• **Prompt**:
Please reproduce every entry, keeping each one exact.

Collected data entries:
────────────────────────────────────────

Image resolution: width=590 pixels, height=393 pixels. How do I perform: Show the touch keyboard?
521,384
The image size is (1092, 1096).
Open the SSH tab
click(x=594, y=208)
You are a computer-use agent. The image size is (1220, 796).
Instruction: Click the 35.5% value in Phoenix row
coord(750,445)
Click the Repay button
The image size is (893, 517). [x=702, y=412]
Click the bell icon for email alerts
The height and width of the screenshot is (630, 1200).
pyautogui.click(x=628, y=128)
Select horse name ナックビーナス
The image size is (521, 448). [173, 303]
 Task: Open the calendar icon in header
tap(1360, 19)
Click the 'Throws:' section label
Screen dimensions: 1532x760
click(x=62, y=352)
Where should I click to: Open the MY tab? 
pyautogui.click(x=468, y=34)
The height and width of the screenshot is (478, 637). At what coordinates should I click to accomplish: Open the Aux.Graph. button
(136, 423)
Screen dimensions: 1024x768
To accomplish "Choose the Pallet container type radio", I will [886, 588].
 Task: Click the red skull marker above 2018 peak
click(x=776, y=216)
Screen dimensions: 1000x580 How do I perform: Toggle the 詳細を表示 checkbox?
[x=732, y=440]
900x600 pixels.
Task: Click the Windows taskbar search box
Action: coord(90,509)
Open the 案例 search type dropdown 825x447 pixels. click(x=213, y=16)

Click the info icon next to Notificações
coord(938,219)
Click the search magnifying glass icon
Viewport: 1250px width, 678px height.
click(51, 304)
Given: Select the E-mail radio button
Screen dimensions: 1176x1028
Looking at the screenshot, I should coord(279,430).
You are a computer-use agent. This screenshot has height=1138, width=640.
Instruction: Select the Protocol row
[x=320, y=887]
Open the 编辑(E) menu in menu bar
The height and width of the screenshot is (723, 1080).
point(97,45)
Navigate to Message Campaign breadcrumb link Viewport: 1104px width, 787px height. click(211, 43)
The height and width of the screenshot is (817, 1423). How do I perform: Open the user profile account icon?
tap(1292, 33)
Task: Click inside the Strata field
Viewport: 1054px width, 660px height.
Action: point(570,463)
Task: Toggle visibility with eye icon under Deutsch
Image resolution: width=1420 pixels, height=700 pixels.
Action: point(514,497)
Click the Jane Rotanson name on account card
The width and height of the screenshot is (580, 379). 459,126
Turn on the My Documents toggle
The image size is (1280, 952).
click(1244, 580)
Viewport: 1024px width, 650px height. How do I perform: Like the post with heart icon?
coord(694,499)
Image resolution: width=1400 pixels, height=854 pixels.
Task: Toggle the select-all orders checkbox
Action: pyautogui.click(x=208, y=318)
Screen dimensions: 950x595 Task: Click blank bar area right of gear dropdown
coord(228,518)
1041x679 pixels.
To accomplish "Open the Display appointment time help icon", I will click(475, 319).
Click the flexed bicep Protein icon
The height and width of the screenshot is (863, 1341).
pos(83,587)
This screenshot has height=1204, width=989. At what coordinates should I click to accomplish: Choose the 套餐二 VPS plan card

────────────────────────────────────────

• **Exercise answer**:
Image resolution: width=590 pixels, height=393 pixels. How do I perform: Show the touch keyboard?
521,384
The image size is (1092, 1096).
Open the SSH tab
click(x=594, y=208)
You are a computer-use agent. The image size is (1220, 796).
Instruction: Click the 35.5% value in Phoenix row
coord(750,445)
Click the Repay button
The image size is (893, 517). [x=702, y=412]
Click the bell icon for email alerts
The height and width of the screenshot is (630, 1200).
pyautogui.click(x=628, y=128)
Select horse name ナックビーナス
The image size is (521, 448). [173, 303]
 Task: Open the calendar icon in header
tap(1360, 19)
Click the 'Throws:' section label
Screen dimensions: 1532x760
click(x=62, y=352)
Where should I click to: Open the MY tab? 
pyautogui.click(x=468, y=34)
The height and width of the screenshot is (478, 637). At what coordinates should I click to accomplish: Open the Aux.Graph. button
(136, 423)
Screen dimensions: 1024x768
To accomplish "Choose the Pallet container type radio", I will [886, 588].
 Task: Click the red skull marker above 2018 peak
click(x=776, y=216)
Screen dimensions: 1000x580 How do I perform: Toggle the 詳細を表示 checkbox?
[x=732, y=440]
900x600 pixels.
Task: Click the Windows taskbar search box
Action: coord(90,509)
Open the 案例 search type dropdown 825x447 pixels. click(x=213, y=16)

Click the info icon next to Notificações
coord(938,219)
Click the search magnifying glass icon
Viewport: 1250px width, 678px height.
click(51, 304)
Given: Select the E-mail radio button
Screen dimensions: 1176x1028
Looking at the screenshot, I should coord(279,430).
You are a computer-use agent. This screenshot has height=1138, width=640.
Instruction: Select the Protocol row
[x=320, y=887]
Open the 编辑(E) menu in menu bar
The height and width of the screenshot is (723, 1080).
point(97,45)
Navigate to Message Campaign breadcrumb link Viewport: 1104px width, 787px height. click(211, 43)
The height and width of the screenshot is (817, 1423). How do I perform: Open the user profile account icon?
tap(1292, 33)
Task: Click inside the Strata field
Viewport: 1054px width, 660px height.
Action: point(570,463)
Task: Toggle visibility with eye icon under Deutsch
Image resolution: width=1420 pixels, height=700 pixels.
Action: point(514,497)
Click the Jane Rotanson name on account card
The width and height of the screenshot is (580, 379). 459,126
Turn on the My Documents toggle
The image size is (1280, 952).
click(1244, 580)
Viewport: 1024px width, 650px height. How do I perform: Like the post with heart icon?
coord(694,499)
Image resolution: width=1400 pixels, height=854 pixels.
Task: Toggle the select-all orders checkbox
Action: pyautogui.click(x=208, y=318)
Screen dimensions: 950x595 Task: Click blank bar area right of gear dropdown
coord(228,518)
1041x679 pixels.
To accomplish "Open the Display appointment time help icon", I will click(475, 319).
Click the flexed bicep Protein icon
The height and width of the screenshot is (863, 1341).
pos(83,587)
This screenshot has height=1204, width=989. At what coordinates should I click to accomplish: Choose the 套餐二 VPS plan card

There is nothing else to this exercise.